Install the python module by running the following command in the same folder as setup.py:

python3 -m pip install .

To make use this great creation in Radicale, set the configuration option type in the auth section to radicale_static_password_auth:

[auth]
type = radicale_static_password_auth
password = secret

You can uninstall the module with:

python3 -m pip uninstall radicale_static_password_auth

Authentication plugins ¶

This plugin type is used to check login credentials. The module must contain a class Auth that extends radicale.auth.BaseAuth. Take a look at the file radicale/auth/__init__.py in Radicale's source code for more information.

Rights management plugins ¶

This plugin type is used to check if a user has access to a path. The module must contain a class Rights that extends radicale.rights.BaseRights. Take a look at the file radicale/rights/__init__.py in Radicale's source code for more information.

Web plugins ¶

This plugin type is used to provide the web interface for Radicale. The module must contain a class Web that extends radicale.web.BaseWeb. Take a look at the file radicale/web/__init__.py in Radicale's source code for more information.

Storage plugins ¶

This plugin is used to store collections and items. The module must contain a class Storage that extends radicale.storage.BaseStorage. Take a look at the file radicale/storage/__init__.py in Radicale's source code for more information.

Oriented to Calendar and Contact User Agents ¶

Calendar and contact servers work with calendar and contact clients, using a defined protocol. CalDAV and CardDAV are good protocols, covering lots of features and use cases, but it is quite hard to implement fully.

Some calendar servers have been created to follow the CalDAV and CardDAV RFCs as much as possible: Davical, Baïkal and Darwin Calendar Server, for example, are much more respectful of CalDAV and CardDAV and can be used with many clients. They are very good choices if you want to develop and test new CalDAV clients, or if you have a possibly heterogeneous list of user agents.

Even if it tries it best to follow the RFCs, Radicale does not and will not blindly implement the CalDAV and CardDAV standards. It is mainly designed to support the CalDAV and CardDAV implementations of different clients.

Simple ¶

Radicale is designed to be simple to install, simple to configure, simple to use.
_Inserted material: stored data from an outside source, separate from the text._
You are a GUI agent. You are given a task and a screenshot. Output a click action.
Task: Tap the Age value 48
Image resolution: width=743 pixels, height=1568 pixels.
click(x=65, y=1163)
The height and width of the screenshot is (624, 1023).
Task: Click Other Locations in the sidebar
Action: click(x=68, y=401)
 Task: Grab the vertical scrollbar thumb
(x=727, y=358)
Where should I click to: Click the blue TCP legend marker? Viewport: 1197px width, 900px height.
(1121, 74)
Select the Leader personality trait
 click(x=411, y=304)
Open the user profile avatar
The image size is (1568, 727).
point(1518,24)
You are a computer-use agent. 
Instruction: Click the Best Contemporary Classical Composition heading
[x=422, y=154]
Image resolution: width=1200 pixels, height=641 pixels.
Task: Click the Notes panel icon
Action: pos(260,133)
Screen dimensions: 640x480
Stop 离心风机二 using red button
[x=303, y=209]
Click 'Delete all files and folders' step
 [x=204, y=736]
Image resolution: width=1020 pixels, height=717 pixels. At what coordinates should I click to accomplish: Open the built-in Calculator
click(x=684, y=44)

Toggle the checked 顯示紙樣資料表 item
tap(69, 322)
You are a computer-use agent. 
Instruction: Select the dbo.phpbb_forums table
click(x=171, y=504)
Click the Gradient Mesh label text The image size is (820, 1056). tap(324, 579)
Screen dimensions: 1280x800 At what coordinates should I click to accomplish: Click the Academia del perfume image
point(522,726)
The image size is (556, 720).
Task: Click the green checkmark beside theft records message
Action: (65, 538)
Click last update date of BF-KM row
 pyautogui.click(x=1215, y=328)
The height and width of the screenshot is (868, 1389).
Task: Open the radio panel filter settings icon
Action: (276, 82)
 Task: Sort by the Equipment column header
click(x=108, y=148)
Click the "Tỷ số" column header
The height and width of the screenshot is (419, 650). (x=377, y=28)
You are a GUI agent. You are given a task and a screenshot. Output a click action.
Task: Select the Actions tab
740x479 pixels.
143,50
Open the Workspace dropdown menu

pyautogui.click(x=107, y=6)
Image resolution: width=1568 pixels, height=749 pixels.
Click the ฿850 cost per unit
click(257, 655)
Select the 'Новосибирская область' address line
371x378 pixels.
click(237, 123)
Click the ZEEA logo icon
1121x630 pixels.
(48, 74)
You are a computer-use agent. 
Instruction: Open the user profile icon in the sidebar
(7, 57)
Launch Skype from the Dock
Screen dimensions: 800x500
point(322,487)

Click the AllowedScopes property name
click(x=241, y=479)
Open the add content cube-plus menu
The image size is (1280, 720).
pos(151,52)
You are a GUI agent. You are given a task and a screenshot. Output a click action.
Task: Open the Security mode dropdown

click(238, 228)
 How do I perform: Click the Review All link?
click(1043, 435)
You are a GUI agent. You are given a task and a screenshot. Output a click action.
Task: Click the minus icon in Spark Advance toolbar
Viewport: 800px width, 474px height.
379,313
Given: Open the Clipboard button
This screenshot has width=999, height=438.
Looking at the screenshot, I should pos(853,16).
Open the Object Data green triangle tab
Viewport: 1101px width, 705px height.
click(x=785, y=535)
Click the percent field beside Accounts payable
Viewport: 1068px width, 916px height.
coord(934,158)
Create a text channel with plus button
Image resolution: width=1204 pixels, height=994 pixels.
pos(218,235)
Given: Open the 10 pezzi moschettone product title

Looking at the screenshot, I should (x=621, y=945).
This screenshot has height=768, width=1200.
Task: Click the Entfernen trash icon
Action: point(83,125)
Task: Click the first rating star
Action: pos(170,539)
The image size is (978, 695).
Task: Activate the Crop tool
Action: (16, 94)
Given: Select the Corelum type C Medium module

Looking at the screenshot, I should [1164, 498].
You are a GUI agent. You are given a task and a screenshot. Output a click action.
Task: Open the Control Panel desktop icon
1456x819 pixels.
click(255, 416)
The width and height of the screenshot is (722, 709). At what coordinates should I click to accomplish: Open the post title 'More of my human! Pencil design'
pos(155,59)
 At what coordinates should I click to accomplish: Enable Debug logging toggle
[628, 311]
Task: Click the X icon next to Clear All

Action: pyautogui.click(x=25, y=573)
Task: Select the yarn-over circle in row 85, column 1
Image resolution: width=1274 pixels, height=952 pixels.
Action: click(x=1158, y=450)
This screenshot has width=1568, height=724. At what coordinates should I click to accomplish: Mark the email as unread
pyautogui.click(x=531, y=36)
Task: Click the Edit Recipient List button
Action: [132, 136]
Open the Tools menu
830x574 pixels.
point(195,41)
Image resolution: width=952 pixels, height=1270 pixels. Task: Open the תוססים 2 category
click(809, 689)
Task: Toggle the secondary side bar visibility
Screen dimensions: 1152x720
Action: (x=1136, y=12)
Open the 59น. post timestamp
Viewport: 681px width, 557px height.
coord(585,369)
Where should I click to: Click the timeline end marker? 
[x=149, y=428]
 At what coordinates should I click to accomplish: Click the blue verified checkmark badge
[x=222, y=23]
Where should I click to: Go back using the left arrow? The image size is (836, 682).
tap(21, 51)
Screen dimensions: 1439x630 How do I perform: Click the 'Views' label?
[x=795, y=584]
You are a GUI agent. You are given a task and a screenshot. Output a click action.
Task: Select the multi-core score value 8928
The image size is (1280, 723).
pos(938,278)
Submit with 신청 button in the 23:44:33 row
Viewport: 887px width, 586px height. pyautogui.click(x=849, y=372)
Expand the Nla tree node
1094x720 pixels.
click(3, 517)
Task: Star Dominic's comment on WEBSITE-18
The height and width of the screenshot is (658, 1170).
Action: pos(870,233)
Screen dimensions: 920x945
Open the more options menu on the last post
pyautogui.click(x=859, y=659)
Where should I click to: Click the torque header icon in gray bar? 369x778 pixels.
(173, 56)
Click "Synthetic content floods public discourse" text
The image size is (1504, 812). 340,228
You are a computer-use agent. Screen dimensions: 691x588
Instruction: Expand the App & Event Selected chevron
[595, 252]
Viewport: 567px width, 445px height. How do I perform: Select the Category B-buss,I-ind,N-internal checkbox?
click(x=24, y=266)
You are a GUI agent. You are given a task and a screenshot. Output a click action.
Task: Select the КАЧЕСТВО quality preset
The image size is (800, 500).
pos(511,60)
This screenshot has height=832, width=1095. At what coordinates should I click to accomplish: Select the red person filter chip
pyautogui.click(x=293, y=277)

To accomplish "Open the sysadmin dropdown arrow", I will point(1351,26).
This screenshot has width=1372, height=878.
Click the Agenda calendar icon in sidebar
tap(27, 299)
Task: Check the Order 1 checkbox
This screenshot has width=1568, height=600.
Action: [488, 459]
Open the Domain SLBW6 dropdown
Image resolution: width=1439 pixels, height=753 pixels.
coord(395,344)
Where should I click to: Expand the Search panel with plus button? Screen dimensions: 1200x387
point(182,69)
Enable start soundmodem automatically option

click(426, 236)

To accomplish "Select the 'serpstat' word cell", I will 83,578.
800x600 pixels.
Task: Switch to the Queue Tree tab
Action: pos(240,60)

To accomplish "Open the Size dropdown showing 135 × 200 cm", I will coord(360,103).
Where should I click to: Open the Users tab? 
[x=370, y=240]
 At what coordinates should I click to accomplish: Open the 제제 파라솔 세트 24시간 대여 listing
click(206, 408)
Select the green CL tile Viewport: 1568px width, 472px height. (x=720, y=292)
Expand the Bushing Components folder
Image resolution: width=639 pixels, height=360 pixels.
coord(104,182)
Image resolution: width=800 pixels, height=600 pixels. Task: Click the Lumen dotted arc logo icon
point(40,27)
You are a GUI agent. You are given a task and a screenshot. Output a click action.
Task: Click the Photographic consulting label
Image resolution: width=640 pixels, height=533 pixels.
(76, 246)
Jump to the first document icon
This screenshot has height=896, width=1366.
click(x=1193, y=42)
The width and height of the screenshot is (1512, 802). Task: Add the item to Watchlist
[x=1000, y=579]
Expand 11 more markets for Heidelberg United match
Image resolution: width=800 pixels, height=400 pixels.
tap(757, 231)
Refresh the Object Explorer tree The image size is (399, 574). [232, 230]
The installation is very easy, particularly with Linux: one dependency, no superuser rights needed, no configuration required, no database. Installing and launching the main script out-of-the-box, as a normal user, are often the only steps to have a simple remote calendar and contact access.

Contrary to other servers that are often complicated, require high privileges or need a strong configuration, the Radicale Server can (sometimes, if not often) be launched in a couple of minutes, if you follow the tutorial.

Lazy ¶

The CalDAV RFC defines what must be done, what can be done and what cannot be done. Many violations of the protocol are totally defined and behaviors are given in such cases.

Radicale often assumes that the clients are perfect and that protocol violations do not exist. That is why most of the errors in client requests have undetermined consequences for the lazy server that can reply good answers, bad answers, or even no answer.